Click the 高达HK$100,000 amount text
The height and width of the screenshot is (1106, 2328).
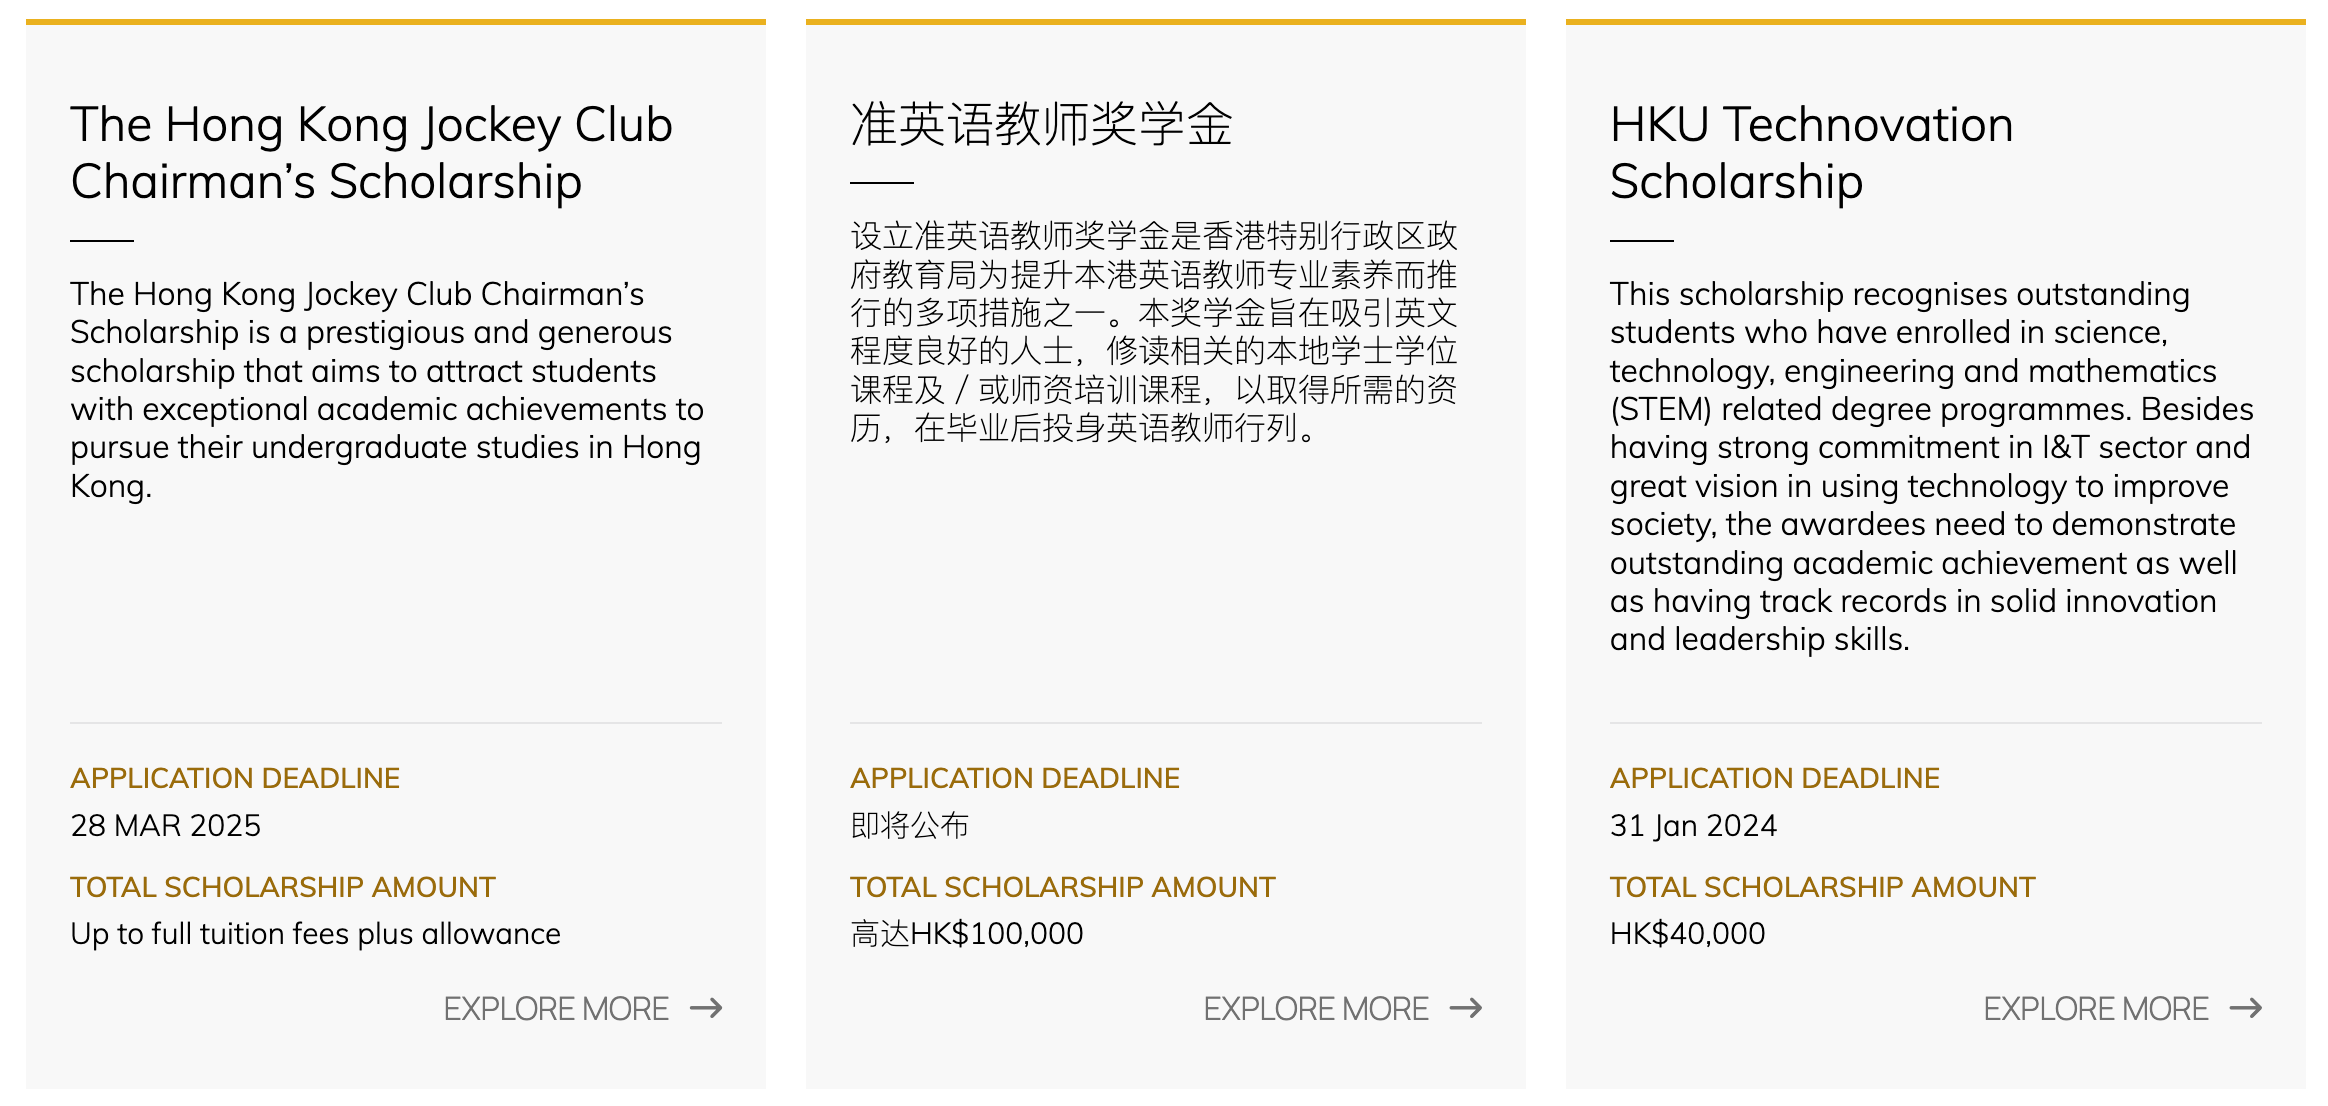966,933
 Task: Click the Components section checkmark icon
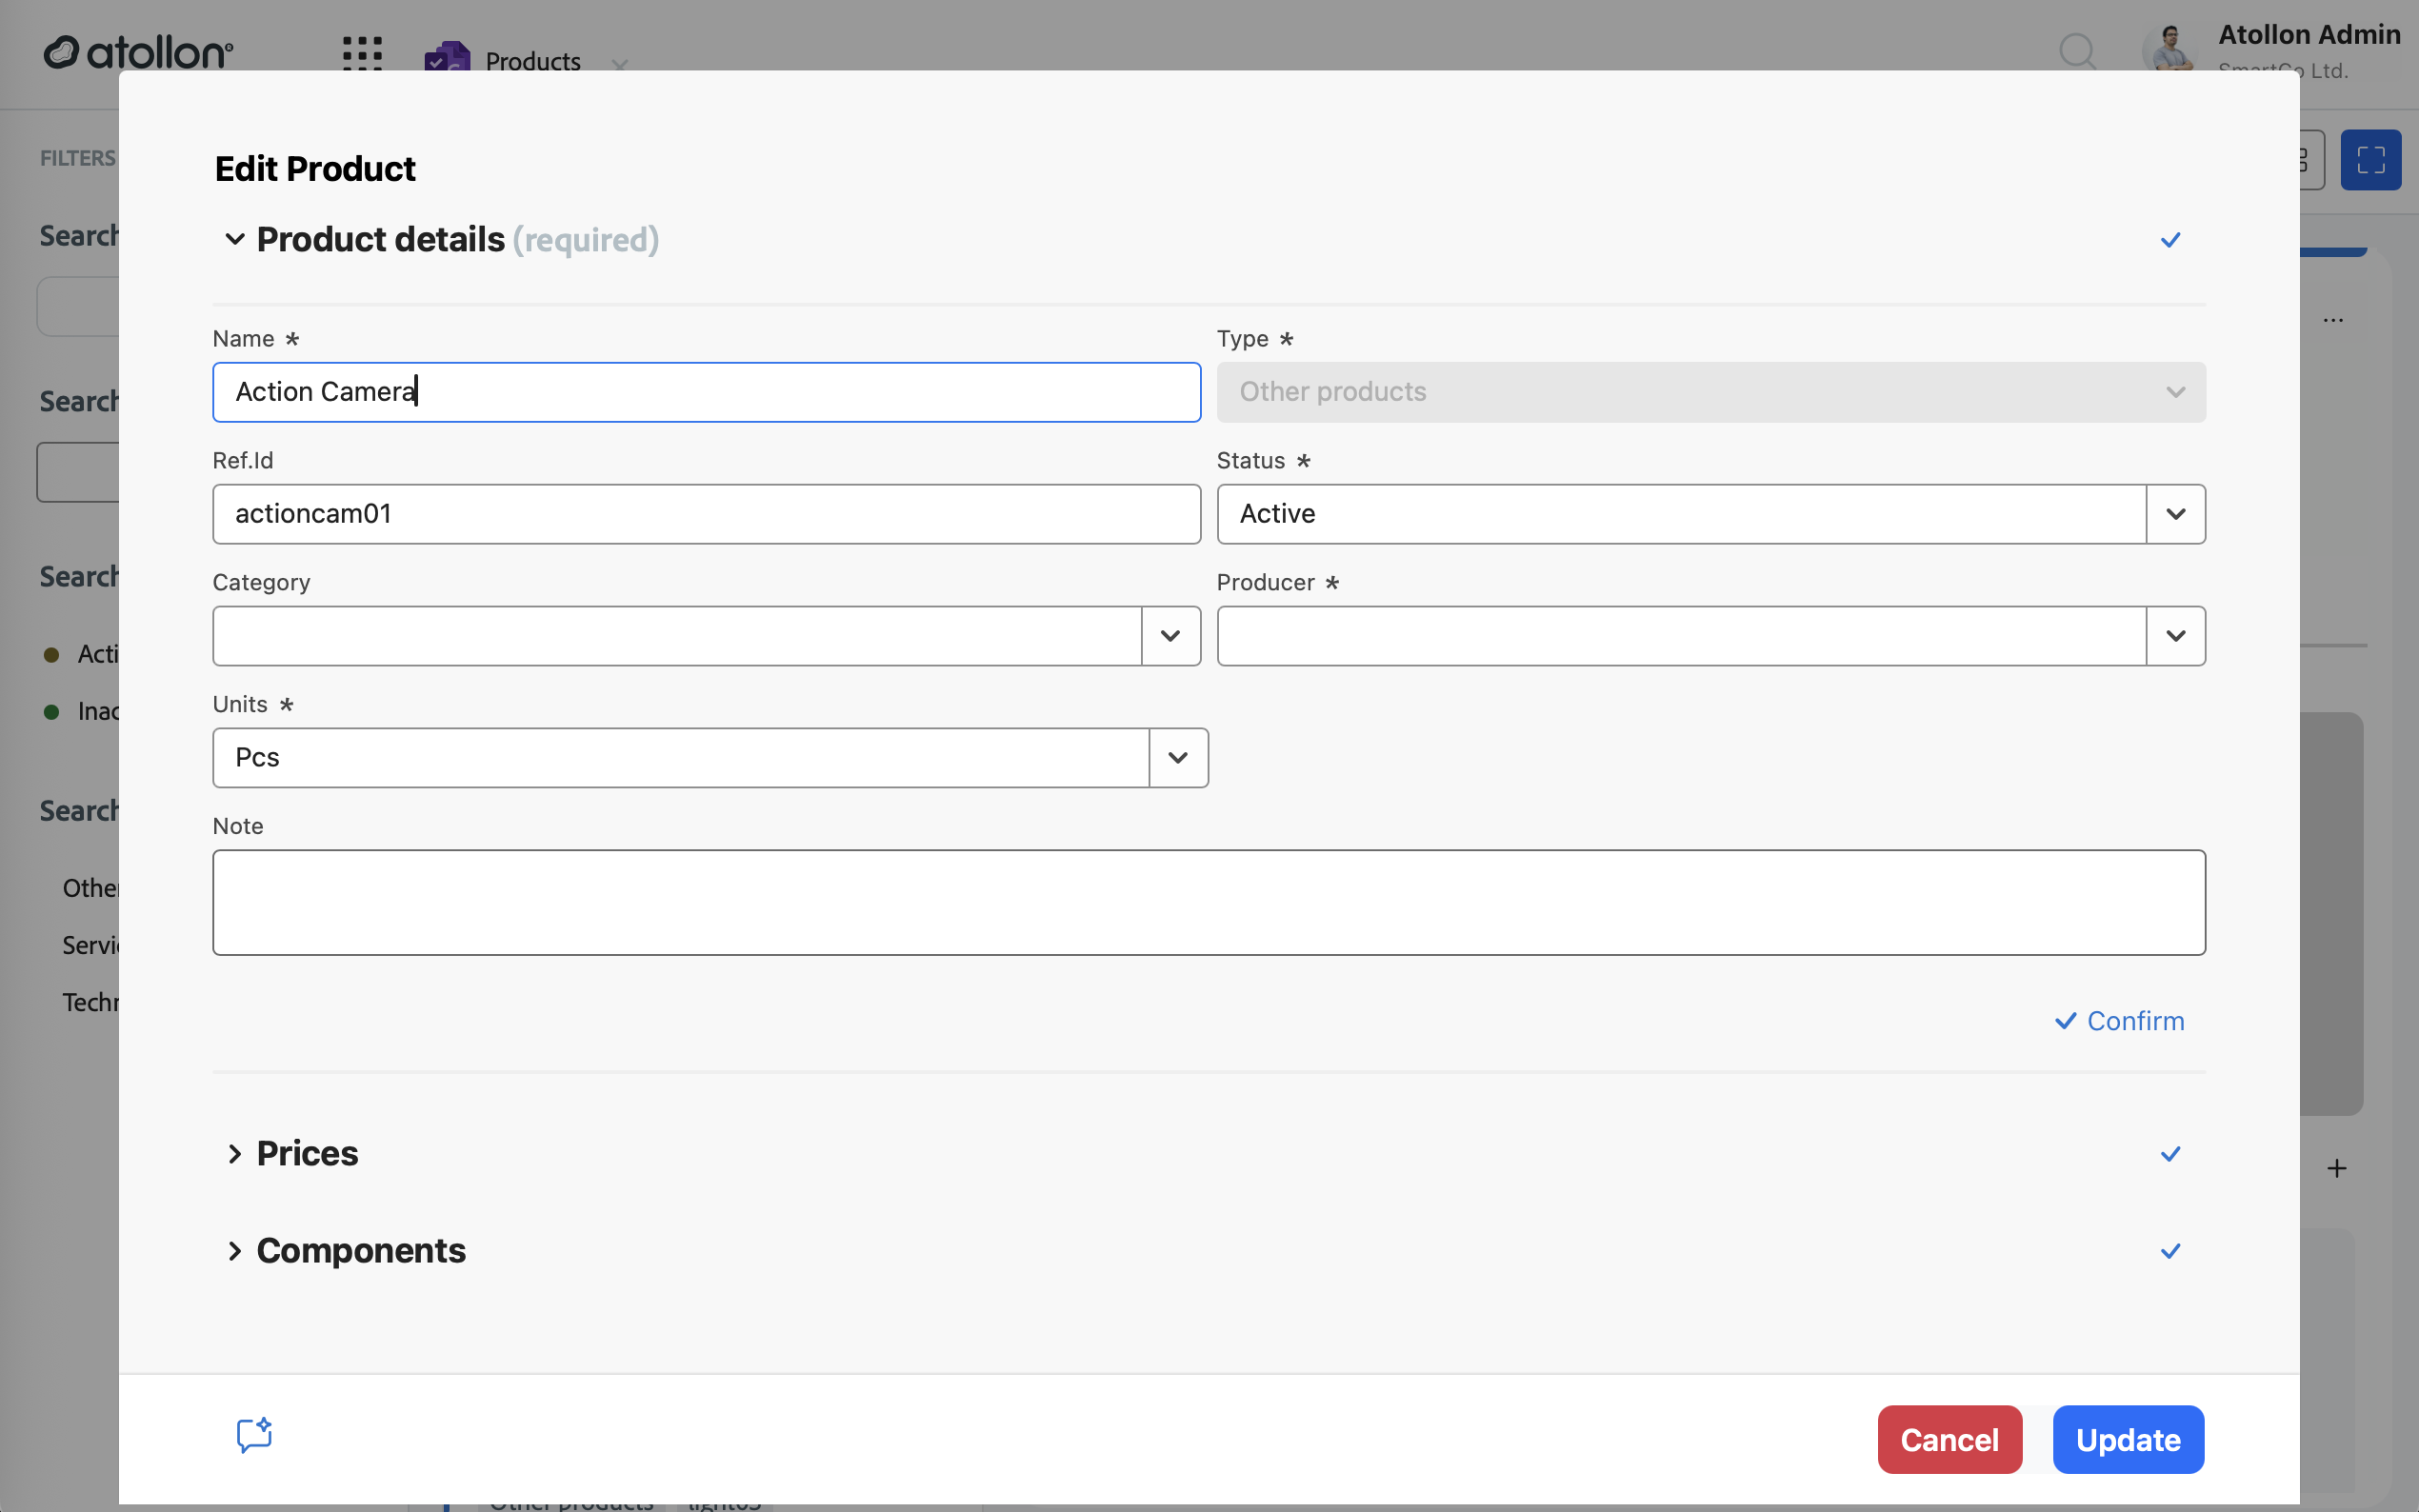(2170, 1251)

**What is being asked:** Please set down each line of the data above exactly as written, without the pictures.

**Answer space:**
Click the 高达HK$100,000 amount text
The height and width of the screenshot is (1106, 2328).
966,933
 Task: Click the Components section checkmark icon
(2170, 1251)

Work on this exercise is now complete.